*Provided passage*.
You are viewing a plain text version of this content. The canonical link for it is here.

Posted to user@pig.apache.org by praveenesh kumar <pr...@gmail.com> on 2012/02/10 12:22:24 UTC

Regex expression in FOREACH

Is it possible to specify regex expressions in FOREACH statement to
generate only selected columns as specified by the regex ?

Suppose I want to generate only those columns that ends with 'XYZ'  , Is it
possible to do in Pig using some regex?

Thanks,
Praveenesh

Re: Regex expression in FOREACH

Posted by Alan Gates <ga...@hortonworks.com>.

Pig does not support this.  But it would be easy enough to write a UDF that took the entire tuple, applied the regex to the column names from the input schema and then returned only those columns.

Alan.

On Feb 10, 2012, at 11:30 AM, praveenesh kumar wrote:

> No, this is not what I was asking for -
> I mean Suppose I have columns names like :
> 
> 1. Name
> 2. Update1
> 3. Update50
> 4. Update100
> 5. Total
> 6. Description
> 
> I want to generate all those columns that start with Update ?
> 
> If I have small number of columns, I can do this by eyeballing. But if I
> have like 100 columns, Its kind of difficult.
> In HIVE we can do this, so as in SQL. I want to know is it possible in PIG
> also , generating columns using some kind of regex ?
> 
> 
> Thanks,
> Praveenesh
> 
> On Fri, Feb 10, 2012 at 11:38 PM, Grig Gheorghiu
> <gr...@gmail.com>wrote:
> 
>> You can use EXTRACT.
>> 
>> REGISTER file:/home/hadoop/lib/pig/piggybank.jar;
>> DEFINE EXTRACT org.apache.pig.piggybank.evaluation.string.EXTRACT();
>> 
>> Assume relation A contains tuples with a field called key of the form:
>> 
>> id=123232|val=asdsa|
>> 
>> Then you can extract the id field like this:
>> 
>> B = FOREACH A GENERATE
>>       FLATTEN(
>>               EXTRACT(key, 'id=([^\\|]+)[\\|]*')
>>       )
>>       AS (
>>               id: chararray
>> );
>> 
>> Note that each backslash needs to be escaped, hence the \\.
>> 
>> HTH,
>> 
>> Grig
>> On Fri, Feb 10, 2012 at 3:22 AM, praveenesh kumar <pr...@gmail.com>
>> wrote:
>>> Is it possible to specify regex expressions in FOREACH statement to
>>> generate only selected columns as specified by the regex ?
>>> 
>>> Suppose I want to generate only those columns that ends with 'XYZ'  , Is
>> it
>>> possible to do in Pig using some regex?
>>> 
>>> Thanks,
>>> Praveenesh
>>

Re: Regex expression in FOREACH

Posted by praveenesh kumar <pr...@gmail.com>.

Any info on this ? Its kind of urgent.

*List of tasks*.
(a) Reproduce the portion of the Pig regex thread above, starting with "Posted by Alan" and going on through "only those columns.".
(b) Answer the following questions using the Pig regex thread above.
(i) What kind of function does Alan Gates suggest writing to return only the columns whose names match a regex?
(ii) Which jar file does Grig Gheorghiu's reply register before defining EXTRACT?
(iii) Which two systems does praveenesh kumar say already allow columns to be generated this way?

*Dataset content*.

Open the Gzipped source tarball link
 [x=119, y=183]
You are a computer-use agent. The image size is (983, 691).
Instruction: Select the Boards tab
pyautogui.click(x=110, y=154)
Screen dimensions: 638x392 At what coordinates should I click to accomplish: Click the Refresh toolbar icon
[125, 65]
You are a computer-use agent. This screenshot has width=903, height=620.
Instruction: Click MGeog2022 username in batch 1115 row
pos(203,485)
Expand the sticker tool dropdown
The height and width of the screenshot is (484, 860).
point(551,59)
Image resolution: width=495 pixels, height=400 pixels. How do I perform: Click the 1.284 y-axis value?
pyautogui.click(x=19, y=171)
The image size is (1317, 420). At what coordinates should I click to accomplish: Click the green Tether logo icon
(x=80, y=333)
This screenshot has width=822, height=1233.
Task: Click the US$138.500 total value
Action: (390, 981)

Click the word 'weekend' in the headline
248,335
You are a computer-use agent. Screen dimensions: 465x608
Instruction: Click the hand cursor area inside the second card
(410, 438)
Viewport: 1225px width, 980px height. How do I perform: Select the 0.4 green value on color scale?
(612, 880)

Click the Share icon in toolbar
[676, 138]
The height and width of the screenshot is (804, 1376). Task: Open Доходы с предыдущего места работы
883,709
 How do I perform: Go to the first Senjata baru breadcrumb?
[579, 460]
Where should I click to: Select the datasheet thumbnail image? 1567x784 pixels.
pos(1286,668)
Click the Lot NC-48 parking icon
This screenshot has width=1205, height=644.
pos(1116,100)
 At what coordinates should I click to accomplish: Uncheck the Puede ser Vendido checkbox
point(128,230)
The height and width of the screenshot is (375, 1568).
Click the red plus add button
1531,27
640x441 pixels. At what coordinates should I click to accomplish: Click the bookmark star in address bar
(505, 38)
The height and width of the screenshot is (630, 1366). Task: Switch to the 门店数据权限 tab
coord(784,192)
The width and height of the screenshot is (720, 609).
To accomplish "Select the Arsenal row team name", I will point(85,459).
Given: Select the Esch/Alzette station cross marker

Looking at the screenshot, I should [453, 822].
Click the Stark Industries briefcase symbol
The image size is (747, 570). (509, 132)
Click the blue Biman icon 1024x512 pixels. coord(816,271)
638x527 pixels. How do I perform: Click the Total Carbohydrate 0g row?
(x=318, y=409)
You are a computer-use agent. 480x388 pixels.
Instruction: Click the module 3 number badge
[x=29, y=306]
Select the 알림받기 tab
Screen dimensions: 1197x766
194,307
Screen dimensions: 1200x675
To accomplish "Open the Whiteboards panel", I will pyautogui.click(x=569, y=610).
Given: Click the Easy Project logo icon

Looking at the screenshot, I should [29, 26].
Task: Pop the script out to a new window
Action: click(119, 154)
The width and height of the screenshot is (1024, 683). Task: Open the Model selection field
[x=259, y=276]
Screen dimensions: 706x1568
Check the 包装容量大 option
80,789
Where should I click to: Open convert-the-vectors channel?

*Replies*.
(a)
Posted by Alan Gates <ga...@hortonworks.com>.

Pig does not support this.  But it would be easy enough to write a UDF that took the entire tuple, applied the regex to the column names from the input schema and then returned only those columns.

(b)
(i) A UDF that takes the entire tuple, applies the regex to the column names from the input schema, and returns only those columns.
(ii) piggybank.jar, registered from file:/home/hadoop/lib/pig/piggybank.jar.
(iii) Hive and SQL.